Todos os doze garotos e o treinador de futebol presos em uma caverna na Tailândia por mais de duas semanas foram resgatados com sucesso nesta terça-feira (10). Por se tratarem de crianças – com exceção do técnico, de 25 anos, todos tinham entre 11 e 16 anos – os impactos psicológicos dessa experiência podem ser graves, explica a médica Alexandrina Meleiro, da Associação Brasileira de Psiquiatria e professora da Faculdade de Medicina da Universidade de São Paulo (USP).
“Nessa fase, o cérebro ainda está em formação”, diz a especialista, indicando que este é um fator agravante para os impactos negativos dessa experiência na vida dos jovens. “A principal coisa que pode acontecer é que essas crianças desenvolvam um transtorno de estresse pós-traumático, que as faria reviver o tempo todo aqueles momentos.”
Os garotos permanecem em quarentena no hospital por mais sete dias, para a verificação de infecções ou de outras doenças que eles possam ter contraído durante a longa permanência na caverna.
Os jovens desapareceram em 23 de junho e foram encontrados presos dentro da caverna inundada nove dias depois. Durante esse período, eles permaneceram sem água, comida, luz e perspectiva de resgate. Quando o grupo de socorristas britânicos conseguiu chegar até eles, os meninos agiram como se fossem apenas exploradores que os encontraram acidentalmente. Disseram estar com muita fome e precisarem de ajuda.
As operações de resgate duraram três dias de operações e envolveram mais de 90 mergulhadores tailandeses e estrangeiros. Os primeiros meninos só conseguiriam sair do local seis dias depois, permanecendo um total de 15 dias enclausurados. Os últimos deles, resgatados somente hoje, passaram 18 dias dentro da caverna.

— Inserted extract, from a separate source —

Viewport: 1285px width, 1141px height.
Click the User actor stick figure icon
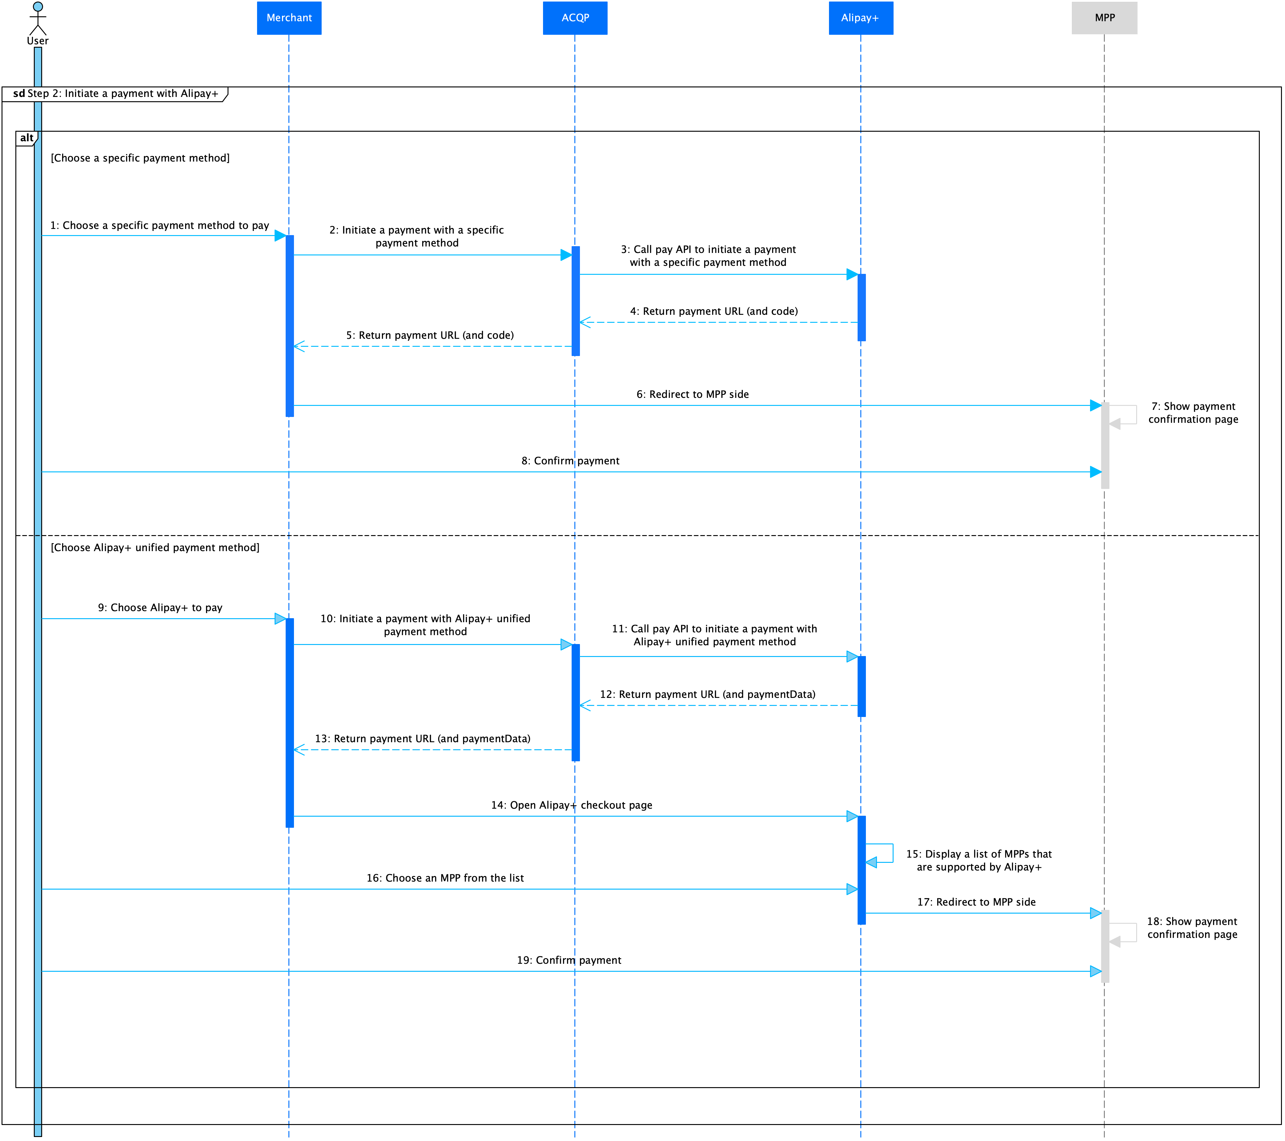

Segundo a psiquiatra brasileira, os sintomas do estresse pós-traumático costumam se manifestar de maneira diferente nas pessoas. Segundo a psiquiatra, é possível que jovens apresentem comportamentos de hipervigilância, distúrbios do sono, pesadelos recorrentes, flashbacks (lembranças repentinas) e até desenvolvam fobias relacionadas aos acontecimentos, como claustrofobia (pavor de espaços fechados) ou nictofobia (medo do escuro).
O episódio também poderia intensificar problemas psicológicos prévios ou disparar o gatilho de alguma pré-disposição genética. Ainda assim, o surgimento desses sintomas depende do preparo psicológico a ser dado às vítimas desses traumas.
“O mais positivo nesse episódio foi o fato de que, durante todo o resgate, as equipes se esforçaram para manter a esperança. Isso foi positivo para os meninos e também para as suas famílias, que devem manter-se estruturadas para receber esses adolescentes depois de tudo o que aconteceu”, diz Alexandrina.
Mesmo após a morte de um mergulhador tailandês que levava tanques de oxigênio para uma possível rota de fuga dentro da caverna, os socorristas e os familiares se mantiveram otimistas em relação à possibilidade de um resgate bem-sucedido. Além disso, os jovens puderam se comunicar com seus parentes por meio de cartas, o que ajudou a aliviar parte da tensão e da ansiedade dos pais e dos próprios meninos.
Houve também um esforço por parte das autoridades tailandesas para preservar a identidade dos garotos. A retirada deles da caverna e o transporte ao hospital ocorreram discretamente, e os nomes dos adolescentes permanecem ainda sob sigilo. Isso ajudou a manter as famílias daqueles que ainda permaneciam na caverna igualmente esperançosas e evitou que elas fossem excessivamente assediadas.
“Todos esses detalhes são importantes para minimizar os impactos emocionais dessa experiência”, afirma Alexandrina. Para a especialista, os meninos ainda devem passar por um acompanhamento psicológico e psiquiátrico para verificar maiores transtornos. Mas, a menos que algum distúrbio sério seja identificado, é pouco provável que eles precisem de atendimento profissional para o resto da vida.
“Graças a toda a ajuda que eles estão recebendo, felizmente, os impactos desse trauma não devem ser tão grandes quanto poderiam ser caso as equipes de resgate não tivessem atuado com esses cuidados”, diz a psiquiatra. “Em casos como o desastre de Mariana, por exemplo, em que as vítimas não receberam todo esse atendimento profissional, os índices de depressão, ansiedade e abusos de substâncias são muito altos por causa do trauma que aquela situação desencadeia.”
Com o acompanhamento adequado, explica a médica, o mais provável é que aquela experiência sirva para aumentar a resiliência dos meninos tailandeses, que pode ser definida como a capacidade emocional de lidar com situações adversas. Ainda assim, é importante avaliar cada caso separadamente, considerando as experiências particulares dos meninos.